Baccio Maria Bacci (Florence 1888 – Fiesole 1974)

C1. Self-portraits
Oil on canvas
224.5 x 180 cm
1890 n. 9686

A peaceful postprandial scene: four friends are chatting around a table in a house that is easily recognisable as the painter’s home in Fiesole, near Florence. As well as Bacci, who has painted himself seated on the right, with his dog in front of him, are the artist Guido Peyron, with guitar, and the artists’ wives.

Baccio Maria Bacci was born into a family of artists and after his beginnings with the international avant garde, began to take an active part in Futurism, and after significant periods in Paris and Switzerland and the First World War, he settled in Fiesole. His references - in this period - are the oldest, traditional Renaissance and the more recent, Macchiaioli. Both inspired the artist to create a style with a solid, harmonious spatial and volumetric approach. He exhibited with a personal room at the 1921 Fiorentina Primaverile, where critics appreciated his “purified naturalism” and pointed out his desire to “restore to painting those decorative, architectural, and stylistic elements that had been banished by the partial, ephemeral aesthetic of impressionism.” (Mario Tinti). Throughout the 1920s, he continued to produce work as one of the “Gruppo Novecentesco Toscano”, in the style of that particular classicism that renewed the Macchiaiolo traditions with its matrix of 20th-century values.

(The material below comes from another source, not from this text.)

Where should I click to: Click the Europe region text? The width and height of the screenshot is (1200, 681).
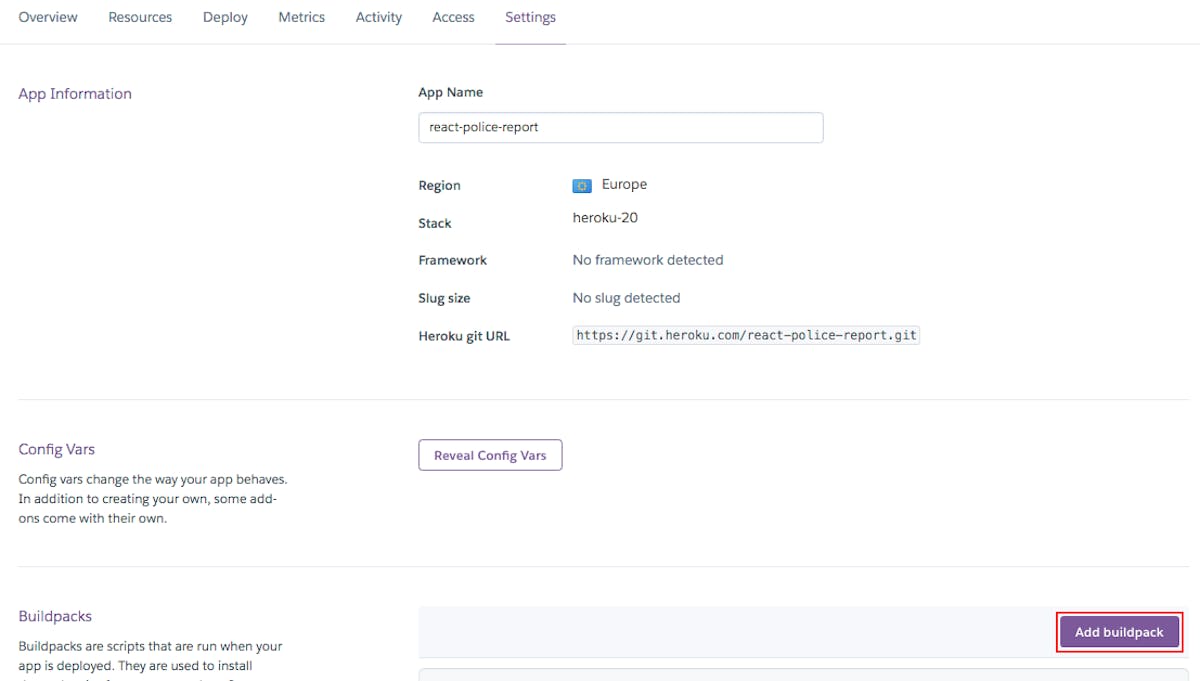(624, 185)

“Afternoon in Fiesole” is a work that is emblematic of these values and of the concept of the painting, as already highlighted by Tinti in 1921, “as a total expression - story, poem, novel”. The different painting genres, the portrait, the still life on the table top, the genre scene and the painting of a reassuring landscape of the very Tuscan hills seen from the room, come together within the space of the painting, while a warm light, painted from life sits evenly over the whole composition. The painting was donated to the Uffizi Galleries by the artist’s children Francesco, Lorenzo and Quirina Bacci, in 1981, as part of the celebrations for the Galleries’ fourth centenary.